Your goal: Pull out every line of the rows below and reproduce each one word for word, leaving out the pictures.

Dataset records:
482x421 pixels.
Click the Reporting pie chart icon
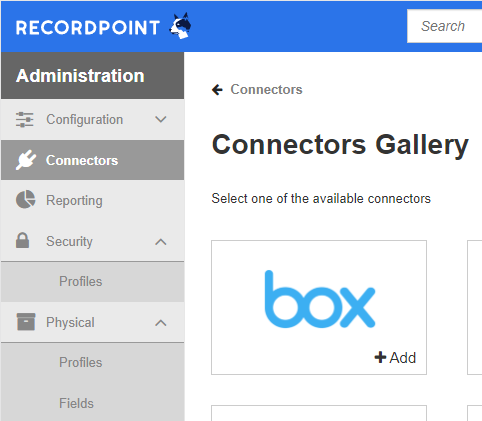(x=26, y=200)
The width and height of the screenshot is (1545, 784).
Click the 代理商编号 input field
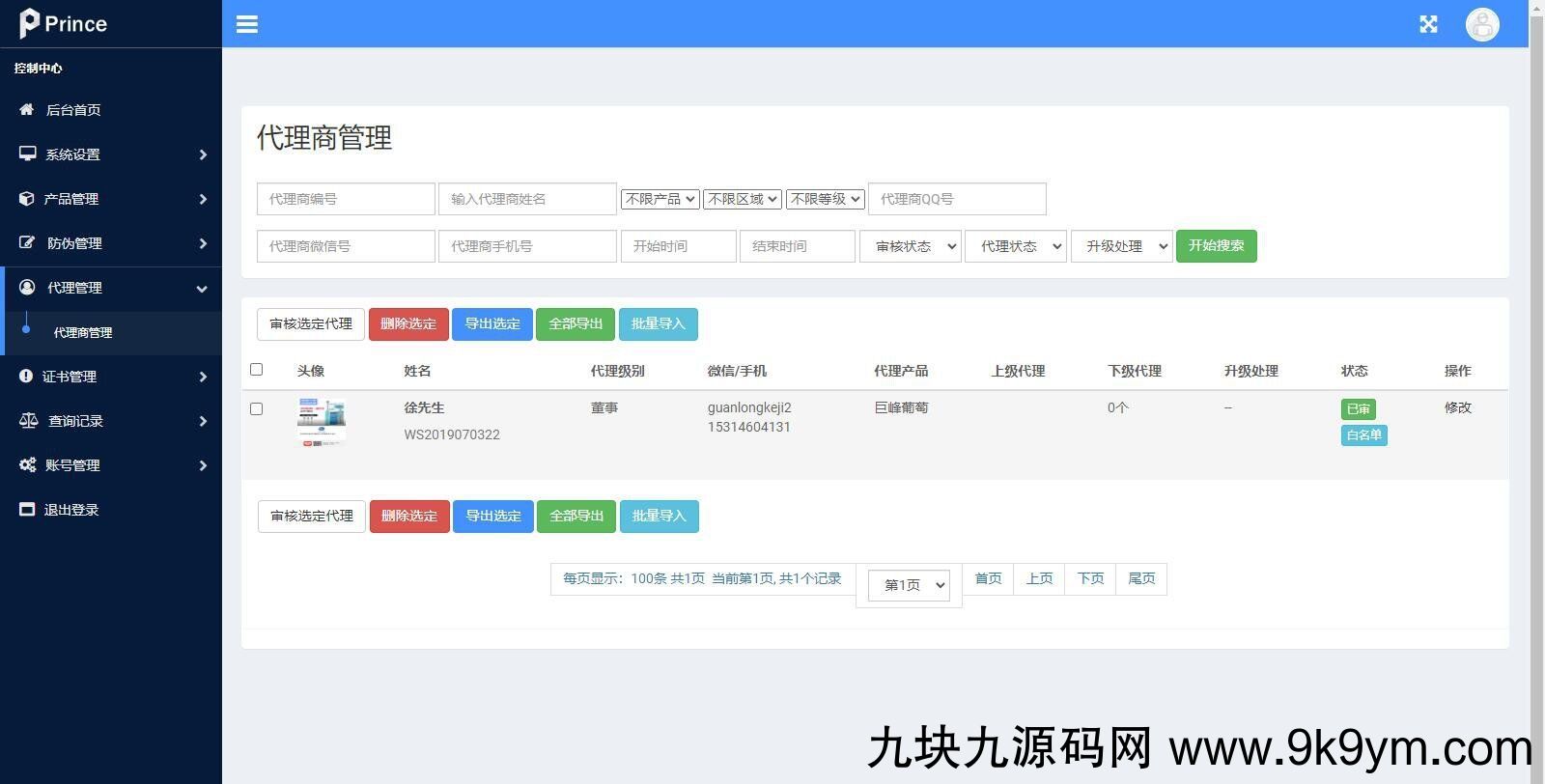point(345,199)
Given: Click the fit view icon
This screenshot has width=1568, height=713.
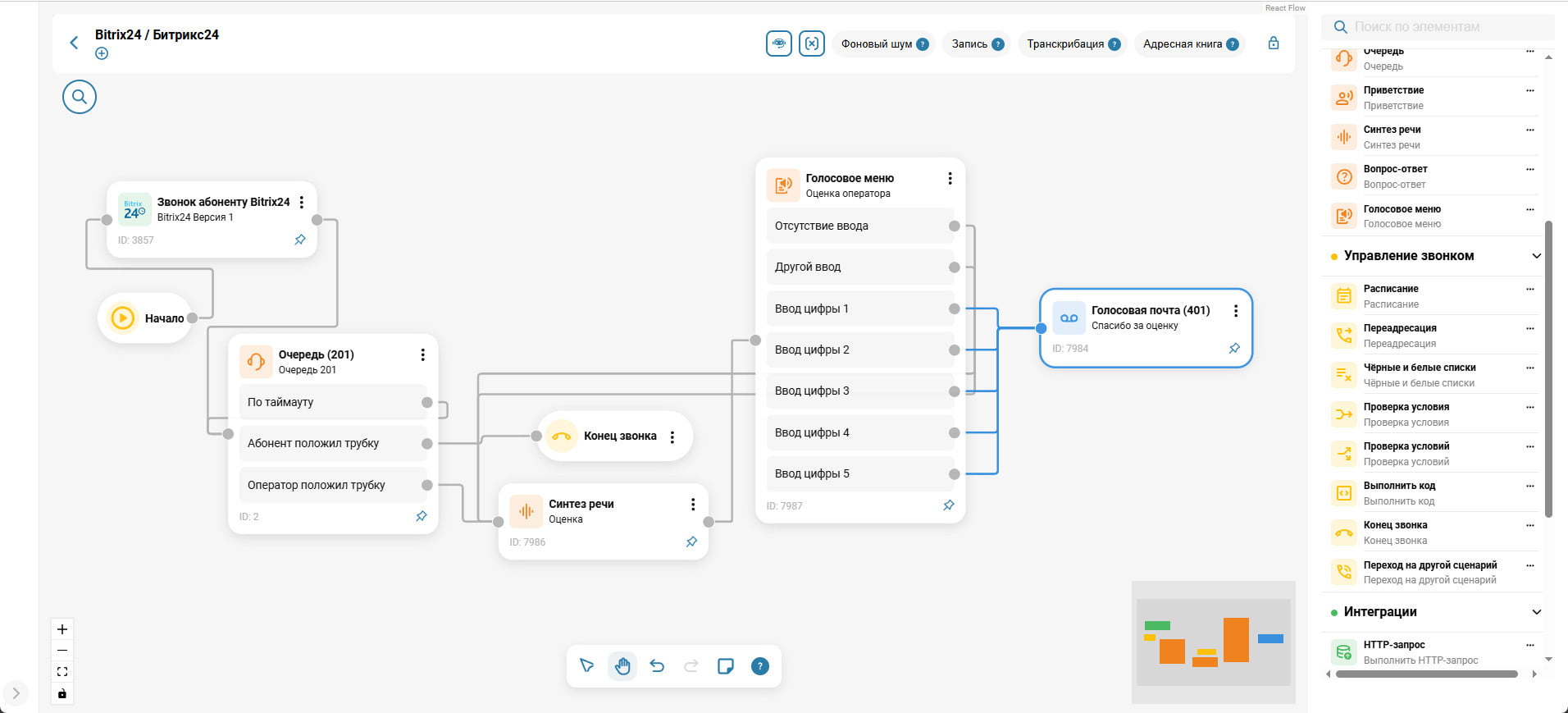Looking at the screenshot, I should (x=62, y=672).
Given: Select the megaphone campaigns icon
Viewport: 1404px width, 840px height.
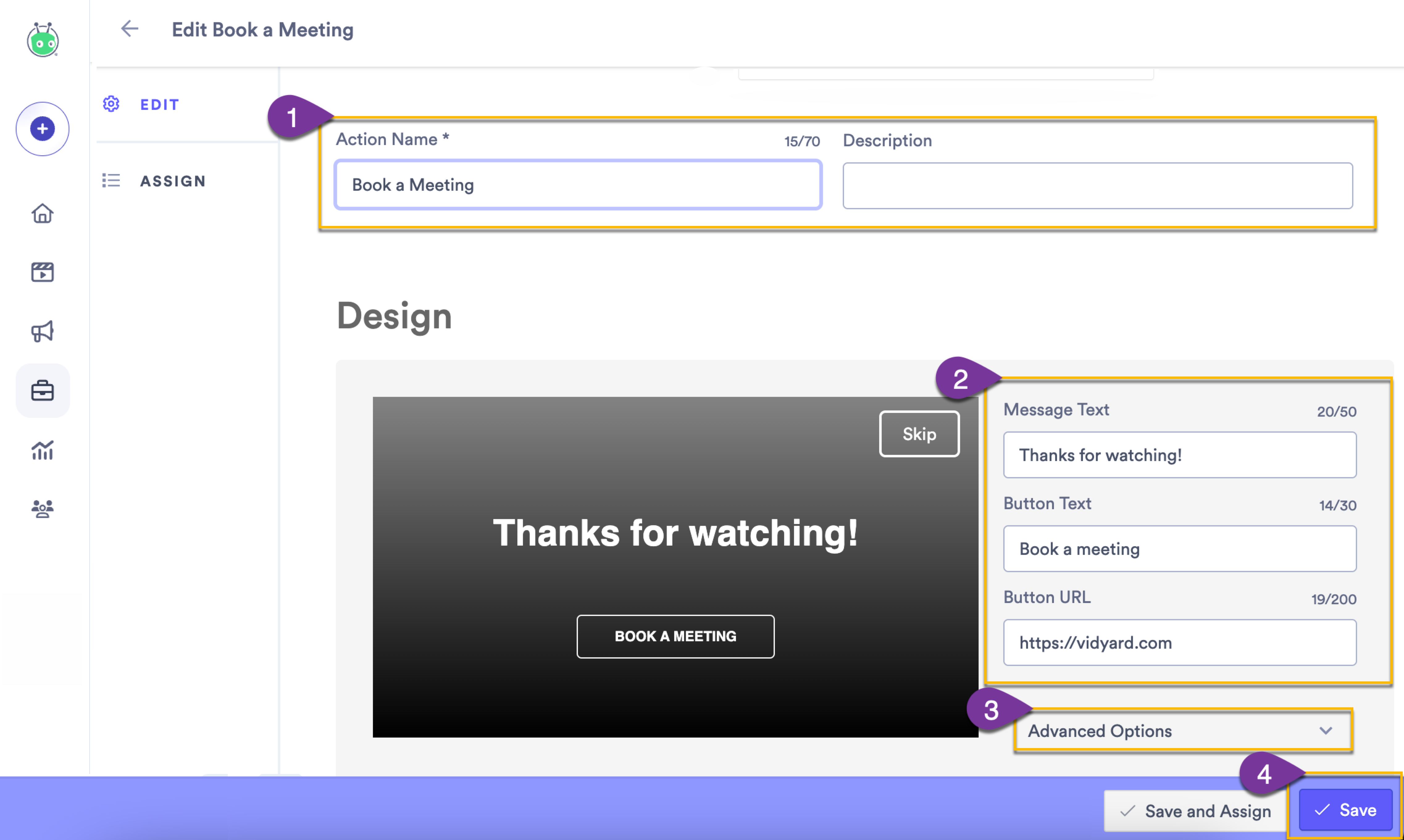Looking at the screenshot, I should pyautogui.click(x=43, y=331).
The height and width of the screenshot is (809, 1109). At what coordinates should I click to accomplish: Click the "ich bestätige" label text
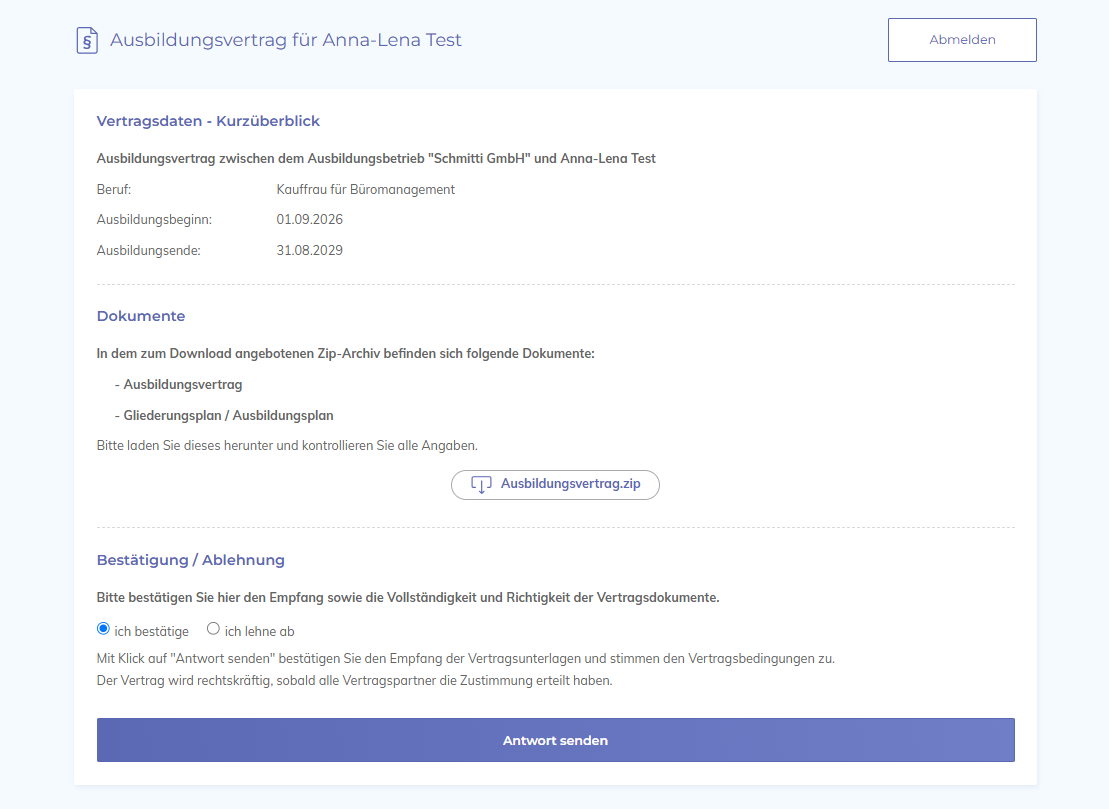[x=151, y=632]
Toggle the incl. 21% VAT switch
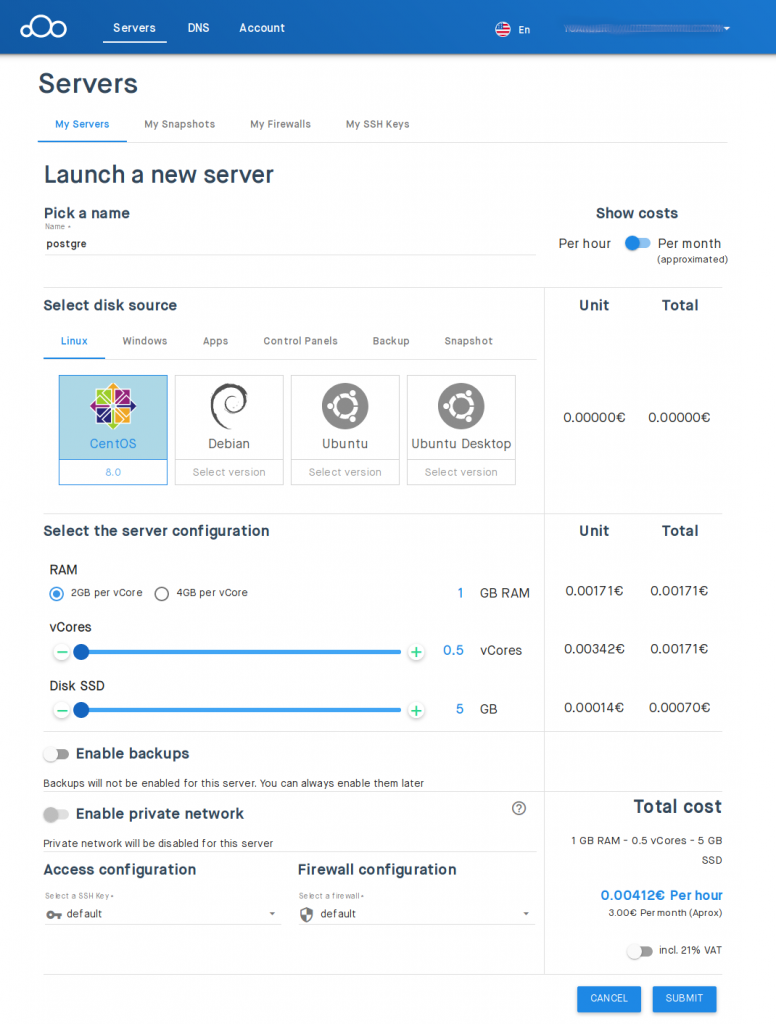This screenshot has height=1024, width=776. (x=640, y=951)
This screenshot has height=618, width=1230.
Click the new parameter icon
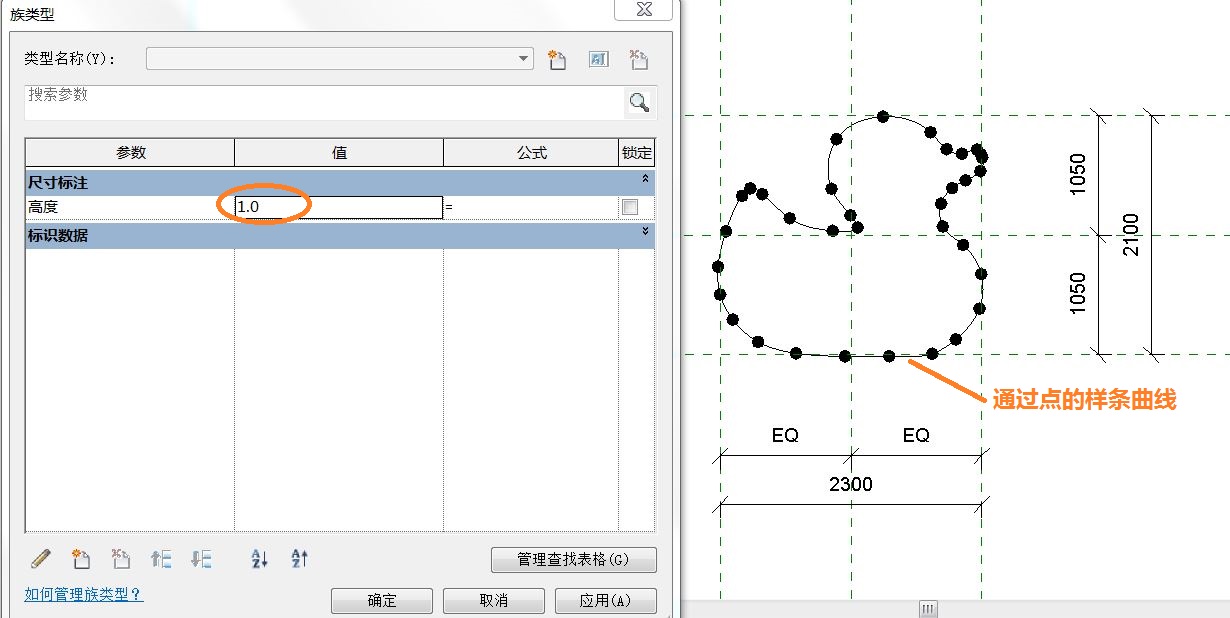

Written reply:
482x421 pixels.
Click the Reporting pie chart icon
(x=26, y=200)
The width and height of the screenshot is (1545, 784).
Click the 代理商编号 input field
point(345,199)
Given: Click the fit view icon
This screenshot has width=1568, height=713.
Looking at the screenshot, I should (x=62, y=672).
Given: Select the megaphone campaigns icon
Viewport: 1404px width, 840px height.
Looking at the screenshot, I should pyautogui.click(x=43, y=331).
The height and width of the screenshot is (809, 1109). At what coordinates should I click to accomplish: Click the "ich bestätige" label text
[x=151, y=632]
Toggle the incl. 21% VAT switch
This screenshot has height=1024, width=776. (x=640, y=951)
This screenshot has height=618, width=1230.
Click the new parameter icon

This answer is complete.